Simple Summary Prostaglandin E2 plays a regulatory role in MSC self-renewal, and PGE2 receptor-mediated signalling is involved in cell proliferation and migration. The aim of this work was to establish a genetically modified equine cellular model in which receptor genes EP2 and EP4 were edited by the CRISPR/Cas9 system. We successfully targeted EP2 and EP4 receptors in horse adipose MSCs using the CRISPR/Cas9 system. This targeting did not affect the surface marker phenotype of the adipose MSCs generated. Gene edition significantly lowered the expression of each of the targeted receptors and affected the early migration ability of the edited MSCs. This opens the possibility of using these mutant cell lines as a model system to elucidate the role of EP2 and EP4 in MSCs and, particularly, as therapeutic tools in equine regenerative medicine.

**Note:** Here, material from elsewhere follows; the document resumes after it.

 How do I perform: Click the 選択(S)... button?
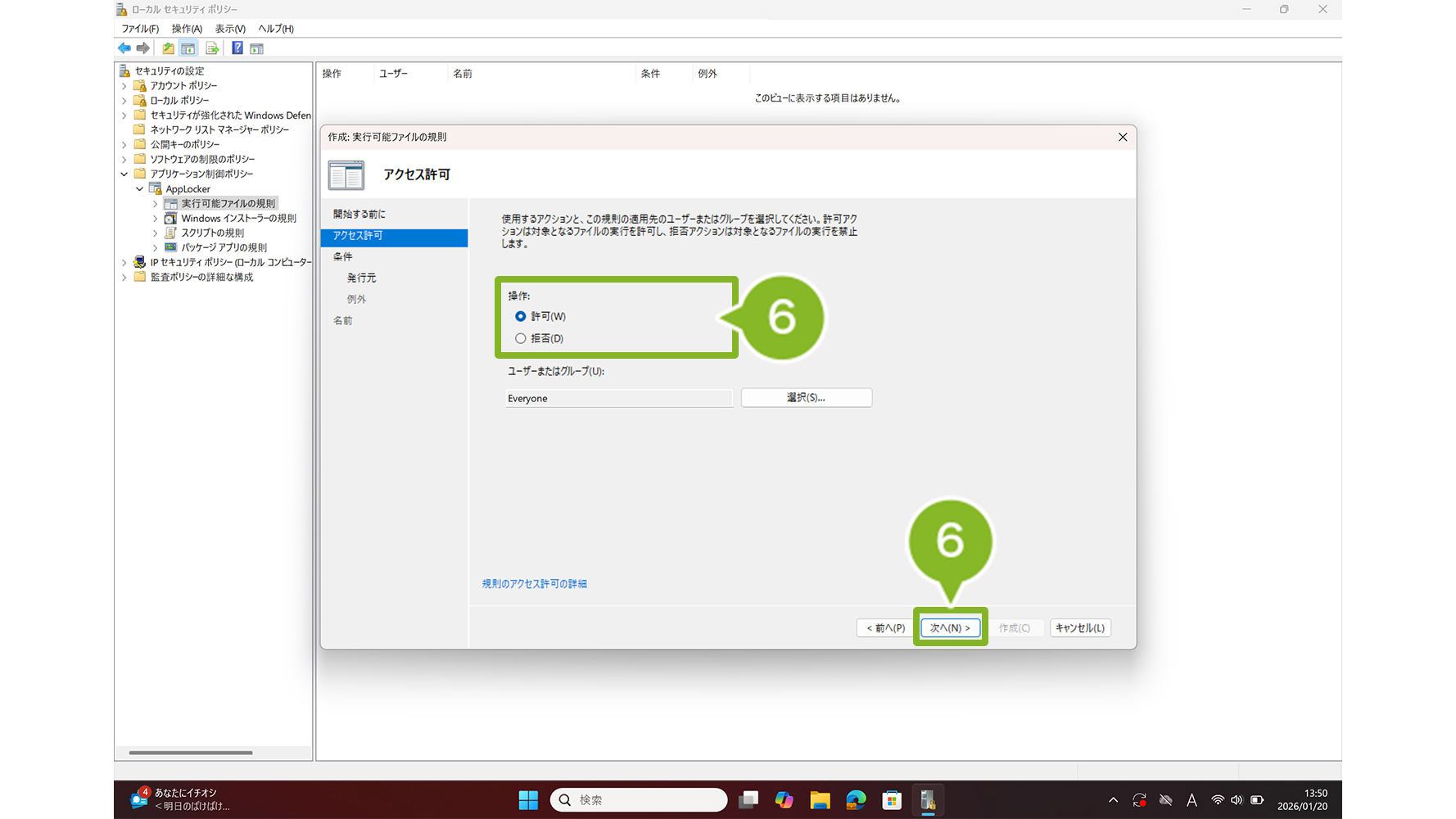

In mesenchymal stem cells (MSCs), it has been reported that prostaglandin E2 (PGE2) stimulation of EP2 and EP4 receptors triggers processes such as migration, self-renewal, survival, and proliferation, and their activation is involved in homing. The aim of this work was to establish a genetically modified adipose (aMSC) model in which receptor genes EP2 and EP4 were edited separately using the CRISPR/Cas9 system. After edition, the genes were evaluated as to if the expression of MSC surface markers was affected, as well as the migration capacity in vitro of the generated cells. Adipose MSCs were obtained from Chilean breed horses and cultured in DMEM High Glucose with 10% fetal bovine serum (FBS). sgRNA were cloned into a linearized LentiCRISPRv2GFP vector and transfected into HEK293FT cells for producing viral particles that were used to transduce aMSCs. GFP-expressing cells were separated by sorting to obtain individual clones. Genomic DNA was amplified, and the site-directed mutation frequency was assessed by T7E1, followed by Sanger sequencing. We selected 11 clones of EP2 and 10 clones of EP4, and by Sanger sequencing we confirmed 1 clone knock-out to aMSC/EP2 and one heterozygous mutant clone of aMSC/EP4. Both edited cells had decreased expression of EP2 and EP4 receptors when compared to the wild type, and the edition of EP2 and EP4 did not affect the expression of MSC surface markers, showing the same pattern in filling the scratch. We can conclude that the edition of these receptors in aMSCs does not affect their surface marker phenotype and migration ability when compared to wild-type cells.